(SUPPLIED RECORDS Opens)
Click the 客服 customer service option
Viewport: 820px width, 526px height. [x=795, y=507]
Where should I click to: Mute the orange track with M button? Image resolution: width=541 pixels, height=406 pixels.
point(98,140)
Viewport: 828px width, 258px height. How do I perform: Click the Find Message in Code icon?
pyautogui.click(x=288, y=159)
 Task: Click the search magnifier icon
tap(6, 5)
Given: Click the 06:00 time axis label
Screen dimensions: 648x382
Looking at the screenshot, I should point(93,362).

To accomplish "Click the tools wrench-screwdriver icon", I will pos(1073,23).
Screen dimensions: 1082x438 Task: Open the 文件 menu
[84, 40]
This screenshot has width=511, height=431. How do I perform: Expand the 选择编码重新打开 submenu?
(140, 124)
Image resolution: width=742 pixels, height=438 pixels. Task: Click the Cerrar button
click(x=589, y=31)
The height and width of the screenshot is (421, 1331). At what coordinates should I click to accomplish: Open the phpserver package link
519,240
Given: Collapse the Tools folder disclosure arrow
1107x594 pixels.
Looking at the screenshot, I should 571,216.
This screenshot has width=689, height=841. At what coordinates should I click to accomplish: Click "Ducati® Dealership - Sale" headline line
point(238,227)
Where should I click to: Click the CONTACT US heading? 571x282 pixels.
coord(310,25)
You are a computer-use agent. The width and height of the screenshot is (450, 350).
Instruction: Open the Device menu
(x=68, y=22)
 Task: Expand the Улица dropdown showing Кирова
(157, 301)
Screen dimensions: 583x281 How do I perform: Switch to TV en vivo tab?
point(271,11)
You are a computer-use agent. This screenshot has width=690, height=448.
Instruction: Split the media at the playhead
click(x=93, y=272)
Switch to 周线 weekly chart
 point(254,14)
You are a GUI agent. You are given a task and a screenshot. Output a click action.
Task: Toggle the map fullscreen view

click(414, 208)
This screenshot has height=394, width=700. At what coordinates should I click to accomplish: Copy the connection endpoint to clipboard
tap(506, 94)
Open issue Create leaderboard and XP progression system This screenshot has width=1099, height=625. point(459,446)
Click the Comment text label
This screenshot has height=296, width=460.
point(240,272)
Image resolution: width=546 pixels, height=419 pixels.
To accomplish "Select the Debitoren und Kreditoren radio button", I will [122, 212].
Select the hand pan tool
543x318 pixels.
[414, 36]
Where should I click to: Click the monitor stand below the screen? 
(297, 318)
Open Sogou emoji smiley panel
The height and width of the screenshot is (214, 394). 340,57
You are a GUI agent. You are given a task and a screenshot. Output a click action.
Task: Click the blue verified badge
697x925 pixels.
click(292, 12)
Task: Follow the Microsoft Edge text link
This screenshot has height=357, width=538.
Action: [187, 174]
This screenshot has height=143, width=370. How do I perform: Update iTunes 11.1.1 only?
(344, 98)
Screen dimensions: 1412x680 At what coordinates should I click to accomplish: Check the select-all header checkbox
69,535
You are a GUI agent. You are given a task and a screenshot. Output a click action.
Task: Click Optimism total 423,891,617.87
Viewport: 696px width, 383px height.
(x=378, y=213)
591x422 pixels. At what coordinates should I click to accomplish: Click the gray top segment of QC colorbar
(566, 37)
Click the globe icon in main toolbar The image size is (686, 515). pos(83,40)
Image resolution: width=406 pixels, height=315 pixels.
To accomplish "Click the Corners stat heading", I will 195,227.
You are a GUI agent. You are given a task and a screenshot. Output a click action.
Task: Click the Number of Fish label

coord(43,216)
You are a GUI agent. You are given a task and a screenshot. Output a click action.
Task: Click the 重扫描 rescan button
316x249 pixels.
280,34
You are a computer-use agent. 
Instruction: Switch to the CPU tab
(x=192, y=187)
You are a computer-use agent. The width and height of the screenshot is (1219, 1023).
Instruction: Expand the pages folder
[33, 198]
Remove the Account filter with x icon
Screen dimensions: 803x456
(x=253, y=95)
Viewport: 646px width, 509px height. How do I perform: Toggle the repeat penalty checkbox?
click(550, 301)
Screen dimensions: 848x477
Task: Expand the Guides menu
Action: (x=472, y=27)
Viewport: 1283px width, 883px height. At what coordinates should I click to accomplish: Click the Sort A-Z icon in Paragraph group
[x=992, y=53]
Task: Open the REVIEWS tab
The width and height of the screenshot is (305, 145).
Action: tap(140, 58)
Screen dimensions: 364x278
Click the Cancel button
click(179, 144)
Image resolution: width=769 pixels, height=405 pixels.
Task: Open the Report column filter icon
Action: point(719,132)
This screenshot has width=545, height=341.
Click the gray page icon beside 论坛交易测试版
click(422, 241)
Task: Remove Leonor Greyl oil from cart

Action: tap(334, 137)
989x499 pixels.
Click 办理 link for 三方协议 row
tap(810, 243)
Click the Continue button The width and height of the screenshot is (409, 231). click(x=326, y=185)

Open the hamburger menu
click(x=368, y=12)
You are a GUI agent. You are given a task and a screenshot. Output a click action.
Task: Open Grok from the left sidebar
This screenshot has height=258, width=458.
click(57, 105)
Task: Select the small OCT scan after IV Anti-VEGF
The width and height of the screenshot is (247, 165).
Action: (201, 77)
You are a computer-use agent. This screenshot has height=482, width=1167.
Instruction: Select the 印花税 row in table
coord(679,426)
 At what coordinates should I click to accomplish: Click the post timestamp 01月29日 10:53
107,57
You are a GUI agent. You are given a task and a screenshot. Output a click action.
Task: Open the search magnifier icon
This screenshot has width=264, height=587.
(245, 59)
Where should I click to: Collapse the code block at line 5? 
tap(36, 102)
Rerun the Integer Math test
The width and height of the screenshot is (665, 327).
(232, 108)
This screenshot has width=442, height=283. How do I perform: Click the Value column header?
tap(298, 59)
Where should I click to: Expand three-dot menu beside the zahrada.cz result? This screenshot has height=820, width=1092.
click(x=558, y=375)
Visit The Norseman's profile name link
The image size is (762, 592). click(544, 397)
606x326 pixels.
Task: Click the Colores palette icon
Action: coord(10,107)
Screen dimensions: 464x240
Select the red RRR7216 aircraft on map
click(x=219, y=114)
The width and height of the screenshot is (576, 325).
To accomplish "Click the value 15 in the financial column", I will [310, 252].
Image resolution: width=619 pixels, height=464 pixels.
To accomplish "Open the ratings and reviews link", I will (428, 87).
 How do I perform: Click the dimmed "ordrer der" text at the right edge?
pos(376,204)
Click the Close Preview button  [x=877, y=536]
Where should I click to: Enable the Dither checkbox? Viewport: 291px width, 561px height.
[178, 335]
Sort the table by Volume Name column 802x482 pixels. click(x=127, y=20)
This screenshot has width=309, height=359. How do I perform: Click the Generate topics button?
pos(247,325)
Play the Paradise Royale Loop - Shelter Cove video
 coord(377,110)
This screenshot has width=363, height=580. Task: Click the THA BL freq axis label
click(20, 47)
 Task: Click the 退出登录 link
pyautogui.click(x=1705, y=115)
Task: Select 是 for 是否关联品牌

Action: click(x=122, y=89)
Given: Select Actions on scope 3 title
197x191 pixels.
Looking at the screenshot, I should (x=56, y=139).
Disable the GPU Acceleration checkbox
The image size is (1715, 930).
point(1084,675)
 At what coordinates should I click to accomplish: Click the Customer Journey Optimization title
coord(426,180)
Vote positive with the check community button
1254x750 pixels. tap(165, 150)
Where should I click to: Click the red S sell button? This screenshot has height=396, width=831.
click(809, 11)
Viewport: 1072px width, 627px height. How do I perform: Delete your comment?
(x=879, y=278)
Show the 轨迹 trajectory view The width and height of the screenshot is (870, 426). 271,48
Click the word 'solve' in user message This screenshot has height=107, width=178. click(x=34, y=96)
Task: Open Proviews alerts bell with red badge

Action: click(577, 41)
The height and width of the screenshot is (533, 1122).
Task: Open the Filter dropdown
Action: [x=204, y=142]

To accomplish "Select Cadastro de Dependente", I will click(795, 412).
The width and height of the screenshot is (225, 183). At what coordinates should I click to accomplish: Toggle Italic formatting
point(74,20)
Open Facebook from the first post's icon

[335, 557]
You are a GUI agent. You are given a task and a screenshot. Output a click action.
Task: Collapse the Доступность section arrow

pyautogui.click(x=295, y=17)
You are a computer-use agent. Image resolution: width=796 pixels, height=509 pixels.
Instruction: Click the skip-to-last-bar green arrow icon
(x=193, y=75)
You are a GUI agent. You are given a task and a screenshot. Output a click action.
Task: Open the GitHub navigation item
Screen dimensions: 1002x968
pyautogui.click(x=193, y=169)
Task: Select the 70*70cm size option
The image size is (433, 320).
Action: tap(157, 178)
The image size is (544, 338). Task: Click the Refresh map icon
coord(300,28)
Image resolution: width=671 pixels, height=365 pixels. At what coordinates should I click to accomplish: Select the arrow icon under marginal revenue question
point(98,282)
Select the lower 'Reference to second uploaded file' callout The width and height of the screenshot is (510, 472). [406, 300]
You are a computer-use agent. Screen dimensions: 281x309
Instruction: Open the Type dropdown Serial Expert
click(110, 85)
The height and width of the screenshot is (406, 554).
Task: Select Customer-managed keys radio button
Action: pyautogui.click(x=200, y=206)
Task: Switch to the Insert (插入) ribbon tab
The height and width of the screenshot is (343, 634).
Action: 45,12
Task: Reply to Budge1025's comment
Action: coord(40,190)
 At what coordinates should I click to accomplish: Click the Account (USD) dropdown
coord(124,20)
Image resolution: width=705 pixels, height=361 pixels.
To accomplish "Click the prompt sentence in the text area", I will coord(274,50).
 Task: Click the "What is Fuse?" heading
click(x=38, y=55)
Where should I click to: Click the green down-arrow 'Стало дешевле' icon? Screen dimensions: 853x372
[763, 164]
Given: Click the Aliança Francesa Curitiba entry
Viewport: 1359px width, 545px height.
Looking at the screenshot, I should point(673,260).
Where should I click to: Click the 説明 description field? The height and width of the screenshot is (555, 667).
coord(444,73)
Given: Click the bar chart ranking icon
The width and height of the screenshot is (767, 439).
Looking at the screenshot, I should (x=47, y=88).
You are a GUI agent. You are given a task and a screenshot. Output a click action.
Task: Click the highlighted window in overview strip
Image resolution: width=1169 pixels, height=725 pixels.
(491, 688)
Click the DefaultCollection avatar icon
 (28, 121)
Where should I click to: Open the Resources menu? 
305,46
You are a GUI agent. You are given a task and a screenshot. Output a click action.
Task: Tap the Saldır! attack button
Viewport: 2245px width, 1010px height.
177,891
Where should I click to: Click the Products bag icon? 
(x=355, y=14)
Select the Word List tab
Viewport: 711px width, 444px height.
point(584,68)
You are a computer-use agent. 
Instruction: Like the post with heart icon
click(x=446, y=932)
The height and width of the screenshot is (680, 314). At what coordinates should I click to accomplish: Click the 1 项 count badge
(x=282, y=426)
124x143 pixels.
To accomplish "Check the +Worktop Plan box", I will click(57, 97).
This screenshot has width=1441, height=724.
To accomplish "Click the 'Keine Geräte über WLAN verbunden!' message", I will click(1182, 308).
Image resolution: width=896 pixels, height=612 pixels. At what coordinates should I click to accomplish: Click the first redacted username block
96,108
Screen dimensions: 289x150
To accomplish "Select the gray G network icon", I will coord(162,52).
(SUPPLIED RECORDS Closes)
ABOUT THIS EXERCISE: Please copy each line of the material that has the string "will" somewhere in it.

RESPONSE TO THIS EXERCISE:
To accomplish "Click the tools wrench-screwdriver icon", I will pos(1073,23).
To accomplish "Select the Debitoren und Kreditoren radio button", I will [122, 212].
To accomplish "Click the Corners stat heading", I will 195,227.
To accomplish "Click the value 15 in the financial column", I will [310, 252].
To accomplish "Open the ratings and reviews link", I will (428, 87).
To accomplish "Select Cadastro de Dependente", I will click(795, 412).
To accomplish "Click the prompt sentence in the text area", I will coord(274,50).
To accomplish "Check the +Worktop Plan box", I will click(57, 97).
To accomplish "Click the 'Keine Geräte über WLAN verbunden!' message", I will click(1182, 308).
To accomplish "Select the gray G network icon", I will coord(162,52).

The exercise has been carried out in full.